As I walked past Euston Station, still ten minutes away from King’s Cross, I looked at my watch. The last train to Edinburgh had left hours earlier. A grubby-looking hotel with a blue sign offered a good night’s sleep from £49. I checked in. There was no minibar, but there was a small supermarket across the street, which sold spirits. I drank half a bottle of whisky that night, cutting it with tap water in a plastic cup. I drank the other half on the train the next morning. At least this wasn’t unusual behaviour on the East Coast line.
By the time I reached Edinburgh, I was the kind of drunk where you believe you’ve circled right back round to sober again, because you feel so much less drunk than you did two hours ago. I was back in my flat in New Skinner’s Close before I realised I had no idea what to do now.
* * *
Lisa Meyer has poured two fresh glasses of water, and she is looking at me with her tiny frown. ‘You’re sure, Alex? You haven’t seen or heard from Mel since the day of Katarina’s death?’
She has framed her question differently, because she knows I’m not telling her everything. I raise my eyes to meet hers, slowly, like I’m still drunk all these months later.
‘I haven’t seen her, no. I didn’t know where I could find her, you see. I didn’t even know where she lived. And I couldn’t have found out at a weekend, without breaking into Robert’s office in the Unit.’
Lisa Meyer nods briskly, although locked doors and high walls would clearly be no obstruction for her. She sits on the chair opposite me, and flips through her notes till the key page realises it can’t hope to hide from her, and gives itself up.
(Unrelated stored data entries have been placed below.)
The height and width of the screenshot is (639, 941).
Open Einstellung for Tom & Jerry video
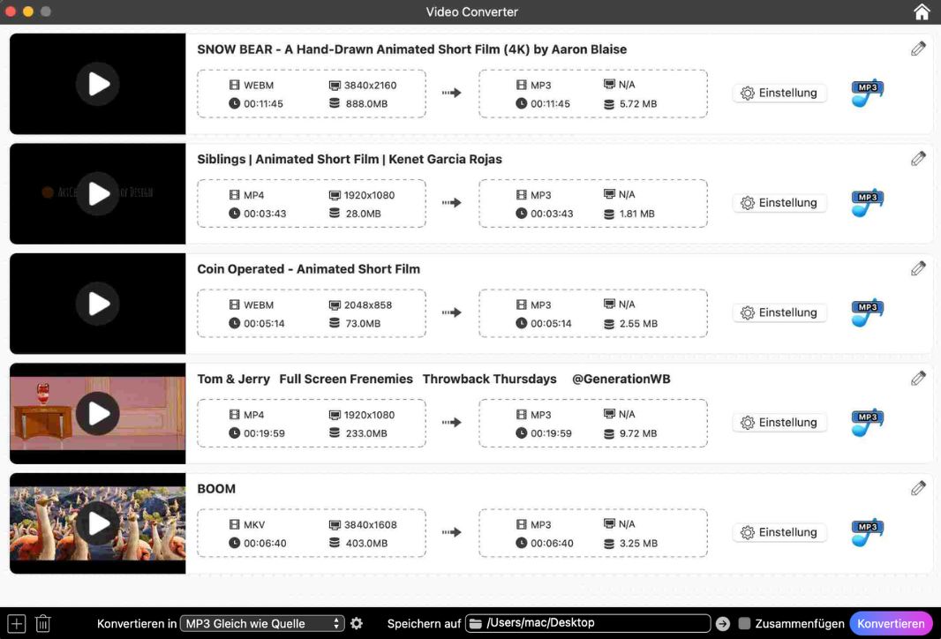pos(779,423)
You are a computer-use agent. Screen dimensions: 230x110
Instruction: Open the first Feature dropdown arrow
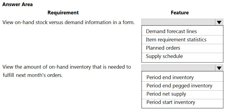tap(219, 22)
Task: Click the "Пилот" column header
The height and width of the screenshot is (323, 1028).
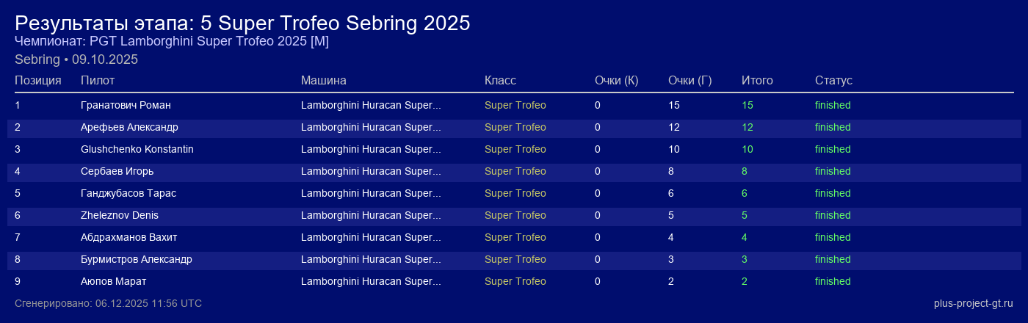Action: click(x=98, y=80)
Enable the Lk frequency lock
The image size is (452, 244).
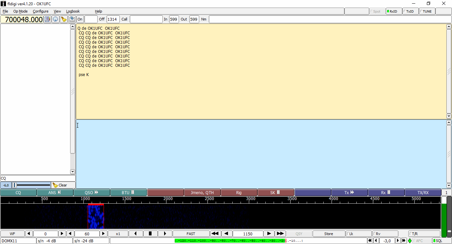pyautogui.click(x=359, y=234)
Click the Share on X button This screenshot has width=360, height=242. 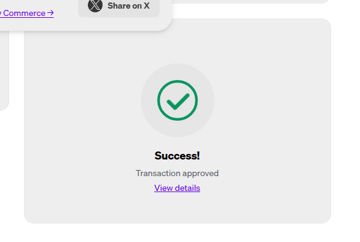pyautogui.click(x=119, y=7)
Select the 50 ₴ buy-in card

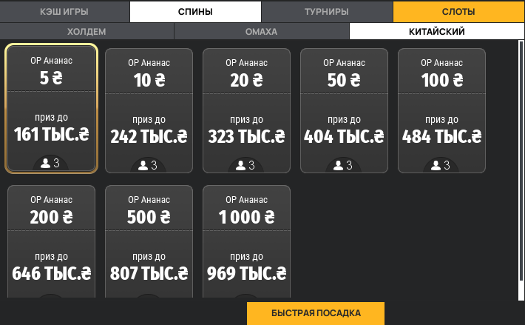pyautogui.click(x=344, y=110)
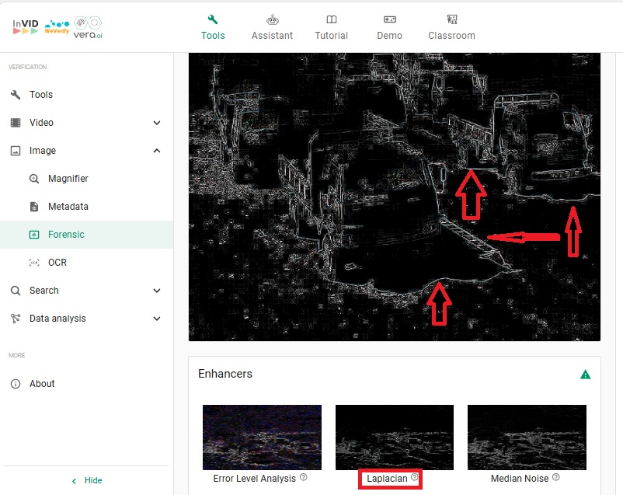Expand the Search menu chevron
Screen dimensions: 623x495
pyautogui.click(x=157, y=291)

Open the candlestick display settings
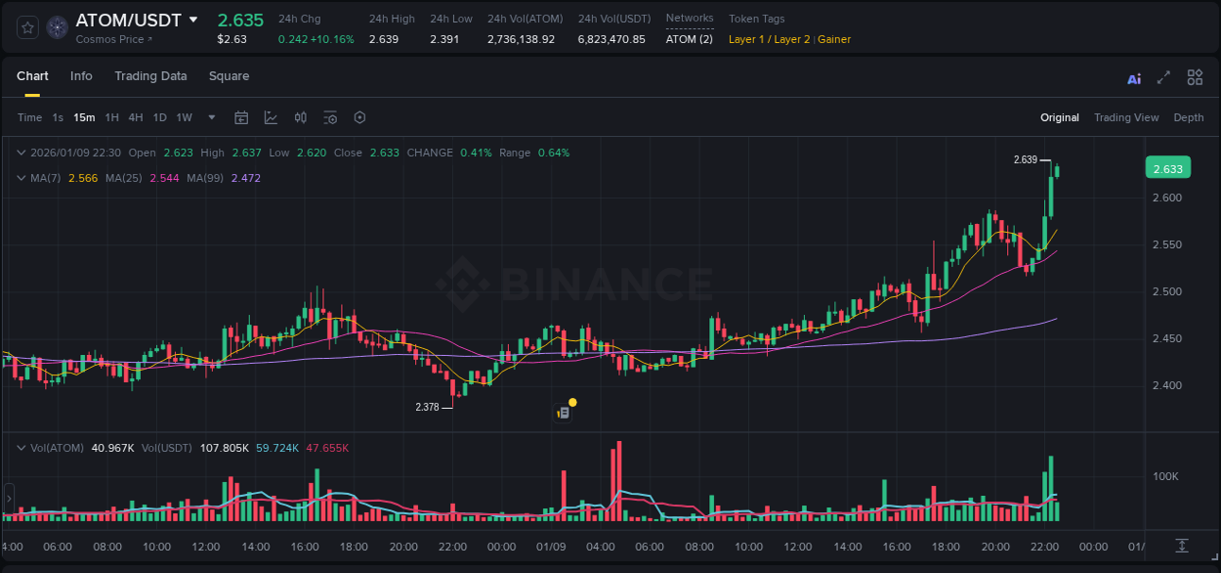[x=300, y=117]
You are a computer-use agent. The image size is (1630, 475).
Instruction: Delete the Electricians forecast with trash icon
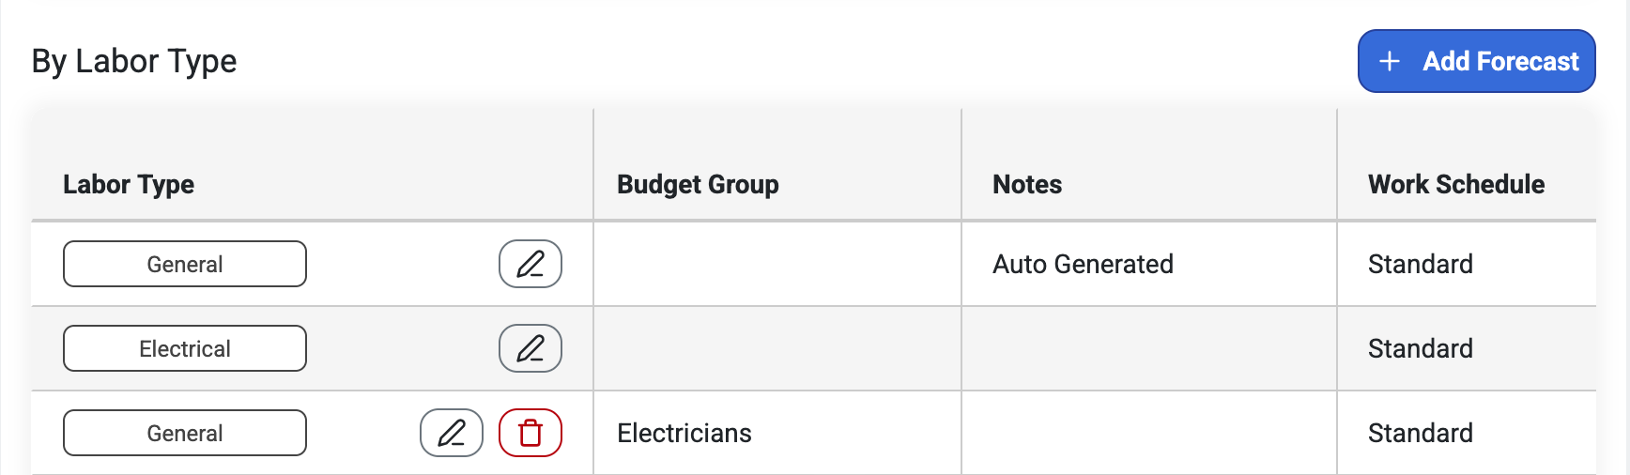pos(531,433)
‘She was arrested the previous night, anyway,’ she says. ‘The British Transport Police found her on the train at Newcastle.’
‘I didn’t know that.’
‘They continued to Edinburgh, obviously,’ she says, glancing down at her notes. ‘So her mother could attend the interview with her.’ She looks up at me, eyes gleaming under her swishy fringe. ‘So even if you’d known her address, Alex, there wouldn’t have been anyone there.’
I nod.
‘What I’m telling you,’ Lisa Meyer says, her reserves of patience ebbing, ‘is that there was nothing you could do by the time you got back to Scotland. There would have been nothing you could have done if you’d got back the night before. Melody Pearce was under arrest before you’d finished giving your statement at St John’s Wood police station.’ I nod again.
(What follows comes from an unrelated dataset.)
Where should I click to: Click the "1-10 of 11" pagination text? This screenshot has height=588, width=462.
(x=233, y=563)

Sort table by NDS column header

‘So perhaps it’s time you tell me about the letters,’ she says, and picks up her pen.
2
L,
I haven’t heard back from you. Did you reply? I don’t know how much stuff gets through to me in here. You know where I am, though? I said so, didn’t I? St Margaret’s, out at Newtongrange. Have you ever been out this far from the centre of Edinburgh? I bet you haven’t. Or maybe you once went to the Butterfly Farm, that’s near here. You’d like it, honestly. I mean, if you came to visit, you would. Who doesn’t like butterflies?
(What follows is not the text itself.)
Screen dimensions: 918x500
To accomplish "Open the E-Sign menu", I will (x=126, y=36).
I don’t think you’d find it depressing. It’s a new building – refurbished last year. The staff like to pretend they had it done up specially for us. The kids who are here now, I mean. But it’s just coincidence. The girl who has the room next to mine was in a different centre last year. And she reckons this one is miles better. She said the old one was just full of broken stuff: broken kids surrounded by broken pool tables and broken speakers. This isn’t like that apart from the kids.
It’s not even that far for my mum to come and visit, and she does, every week. It was weird at first, seeing her here. I expected her to cry. But not continually, from the second I saw her to when she eventually left. You know when someone else cries so much that you think you have to cry too, so it doesn’t look weird? It was like that. Just one person crying, it’s lopsided.
You could get the bus out here, you know. It goes from round the corner from your flat, by Greggs, on the South Bridge. It wouldn’t take long: I asked one of the social workers here and she does that every day. She lives in Leith, so she has to get two buses here.
And I’ve spoken to Carly, and she’s coming to see me soon. This week, Carly said. She’s going to bunk off school and come, so her mum doesn’t find out. Her mum always hated me. She’d go mental if she knew Carly was coming. Totally mental. Did you know Carly had been transferred from Rankeillor? She’s at a normal school now, getting ready for her exams. Her mum pushed for that, obviously: she went to see their MSP and everything. But Carly’s still dating Jono, so her plan didn’t completely work.
I don’t even know if you’re still at Rankeillor. Are you? I sort of hope you aren’t, because I don’t like the thought of you being there without us. And I sort of hope you are, because otherwise I don’t know where you are at all. I bet you have left. Poor Robert.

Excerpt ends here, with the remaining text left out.